--- Material provided ---
++++++
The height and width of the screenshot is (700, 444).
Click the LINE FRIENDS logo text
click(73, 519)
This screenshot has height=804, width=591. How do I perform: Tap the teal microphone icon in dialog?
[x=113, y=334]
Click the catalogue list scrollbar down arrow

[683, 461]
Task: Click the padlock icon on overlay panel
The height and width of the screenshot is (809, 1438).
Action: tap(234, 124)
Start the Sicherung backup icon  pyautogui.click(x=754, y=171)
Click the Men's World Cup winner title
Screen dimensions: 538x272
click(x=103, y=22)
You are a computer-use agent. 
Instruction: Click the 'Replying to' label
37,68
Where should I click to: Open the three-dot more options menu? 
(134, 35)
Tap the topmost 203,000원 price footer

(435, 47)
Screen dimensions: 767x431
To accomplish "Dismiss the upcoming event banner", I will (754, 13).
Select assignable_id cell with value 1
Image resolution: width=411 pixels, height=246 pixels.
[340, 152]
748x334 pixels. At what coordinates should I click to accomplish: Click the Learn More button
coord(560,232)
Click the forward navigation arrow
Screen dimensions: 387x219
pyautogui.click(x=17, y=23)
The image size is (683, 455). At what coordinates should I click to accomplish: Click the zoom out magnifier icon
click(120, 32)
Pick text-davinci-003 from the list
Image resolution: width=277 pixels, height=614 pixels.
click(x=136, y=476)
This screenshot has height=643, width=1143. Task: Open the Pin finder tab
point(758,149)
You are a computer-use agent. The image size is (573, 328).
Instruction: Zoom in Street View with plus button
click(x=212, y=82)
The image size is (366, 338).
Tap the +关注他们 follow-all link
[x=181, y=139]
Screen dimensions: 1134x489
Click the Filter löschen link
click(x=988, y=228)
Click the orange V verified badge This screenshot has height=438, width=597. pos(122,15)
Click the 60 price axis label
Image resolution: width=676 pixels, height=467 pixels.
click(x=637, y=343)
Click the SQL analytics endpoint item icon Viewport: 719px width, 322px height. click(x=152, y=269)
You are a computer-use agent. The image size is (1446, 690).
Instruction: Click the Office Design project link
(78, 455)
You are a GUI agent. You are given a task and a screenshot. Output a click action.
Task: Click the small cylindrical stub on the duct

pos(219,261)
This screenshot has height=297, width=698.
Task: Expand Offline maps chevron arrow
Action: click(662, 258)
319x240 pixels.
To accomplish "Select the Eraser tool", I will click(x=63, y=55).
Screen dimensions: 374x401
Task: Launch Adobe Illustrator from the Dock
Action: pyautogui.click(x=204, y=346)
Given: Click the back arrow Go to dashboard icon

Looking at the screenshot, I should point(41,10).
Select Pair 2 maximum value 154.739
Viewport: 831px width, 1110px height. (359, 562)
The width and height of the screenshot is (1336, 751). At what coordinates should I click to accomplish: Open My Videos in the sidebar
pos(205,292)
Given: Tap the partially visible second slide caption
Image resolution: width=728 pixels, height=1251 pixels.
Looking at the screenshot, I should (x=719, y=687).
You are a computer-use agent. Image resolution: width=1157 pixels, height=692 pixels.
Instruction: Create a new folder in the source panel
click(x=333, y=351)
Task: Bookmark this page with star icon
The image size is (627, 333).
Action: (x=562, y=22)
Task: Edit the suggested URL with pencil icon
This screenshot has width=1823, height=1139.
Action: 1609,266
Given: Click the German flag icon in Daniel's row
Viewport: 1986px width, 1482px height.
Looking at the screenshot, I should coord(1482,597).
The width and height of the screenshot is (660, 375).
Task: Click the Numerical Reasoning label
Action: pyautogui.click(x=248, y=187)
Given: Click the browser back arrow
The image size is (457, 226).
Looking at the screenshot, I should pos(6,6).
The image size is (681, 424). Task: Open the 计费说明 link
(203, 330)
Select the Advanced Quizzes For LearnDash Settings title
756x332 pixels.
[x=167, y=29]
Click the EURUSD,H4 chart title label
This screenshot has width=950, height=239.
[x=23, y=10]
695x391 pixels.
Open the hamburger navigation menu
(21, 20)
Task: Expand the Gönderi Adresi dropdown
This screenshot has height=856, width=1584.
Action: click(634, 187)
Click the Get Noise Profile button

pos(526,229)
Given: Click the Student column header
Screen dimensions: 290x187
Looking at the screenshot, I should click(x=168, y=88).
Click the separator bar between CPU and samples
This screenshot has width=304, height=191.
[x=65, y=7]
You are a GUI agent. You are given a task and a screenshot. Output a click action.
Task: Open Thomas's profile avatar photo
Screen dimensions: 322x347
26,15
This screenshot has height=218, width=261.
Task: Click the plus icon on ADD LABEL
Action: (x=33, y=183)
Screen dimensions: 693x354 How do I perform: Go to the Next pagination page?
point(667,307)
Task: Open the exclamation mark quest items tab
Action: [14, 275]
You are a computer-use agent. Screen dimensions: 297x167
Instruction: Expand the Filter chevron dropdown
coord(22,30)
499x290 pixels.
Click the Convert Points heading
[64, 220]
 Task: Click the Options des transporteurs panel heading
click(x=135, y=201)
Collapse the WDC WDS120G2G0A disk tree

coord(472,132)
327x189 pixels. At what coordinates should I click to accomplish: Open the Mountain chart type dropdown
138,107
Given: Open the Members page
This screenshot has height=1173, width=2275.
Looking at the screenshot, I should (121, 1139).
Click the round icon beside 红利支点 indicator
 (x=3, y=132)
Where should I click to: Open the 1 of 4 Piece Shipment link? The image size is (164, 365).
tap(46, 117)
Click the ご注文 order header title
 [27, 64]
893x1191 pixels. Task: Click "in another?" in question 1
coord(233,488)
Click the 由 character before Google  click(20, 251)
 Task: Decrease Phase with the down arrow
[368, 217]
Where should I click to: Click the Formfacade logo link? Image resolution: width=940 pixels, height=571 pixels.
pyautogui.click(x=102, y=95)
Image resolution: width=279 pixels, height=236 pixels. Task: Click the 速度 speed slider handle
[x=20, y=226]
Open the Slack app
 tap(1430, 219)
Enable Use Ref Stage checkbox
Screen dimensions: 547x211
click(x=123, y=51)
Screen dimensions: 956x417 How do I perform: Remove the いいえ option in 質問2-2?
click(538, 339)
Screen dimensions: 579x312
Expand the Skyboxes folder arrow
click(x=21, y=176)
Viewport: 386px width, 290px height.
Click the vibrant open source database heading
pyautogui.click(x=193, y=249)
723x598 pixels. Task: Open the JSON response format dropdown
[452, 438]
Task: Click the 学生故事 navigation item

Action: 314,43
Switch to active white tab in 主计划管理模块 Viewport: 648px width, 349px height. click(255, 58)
++++++
--- Exercise ---
Which lines of the records fall between the line holding "Task: Expand the Gönderi Adresi dropdown" and the line holding "coord(22,30)", inclusive? Quote them word for word.

--- Task answer ---
Task: Expand the Gönderi Adresi dropdown
This screenshot has height=856, width=1584.
Action: click(634, 187)
Click the Get Noise Profile button

pos(526,229)
Given: Click the Student column header
Screen dimensions: 290x187
Looking at the screenshot, I should click(x=168, y=88).
Click the separator bar between CPU and samples
This screenshot has width=304, height=191.
[x=65, y=7]
You are a GUI agent. You are given a task and a screenshot. Output a click action.
Task: Open Thomas's profile avatar photo
Screen dimensions: 322x347
26,15
This screenshot has height=218, width=261.
Task: Click the plus icon on ADD LABEL
Action: (x=33, y=183)
Screen dimensions: 693x354 How do I perform: Go to the Next pagination page?
point(667,307)
Task: Open the exclamation mark quest items tab
Action: [14, 275]
You are a computer-use agent. Screen dimensions: 297x167
Instruction: Expand the Filter chevron dropdown
coord(22,30)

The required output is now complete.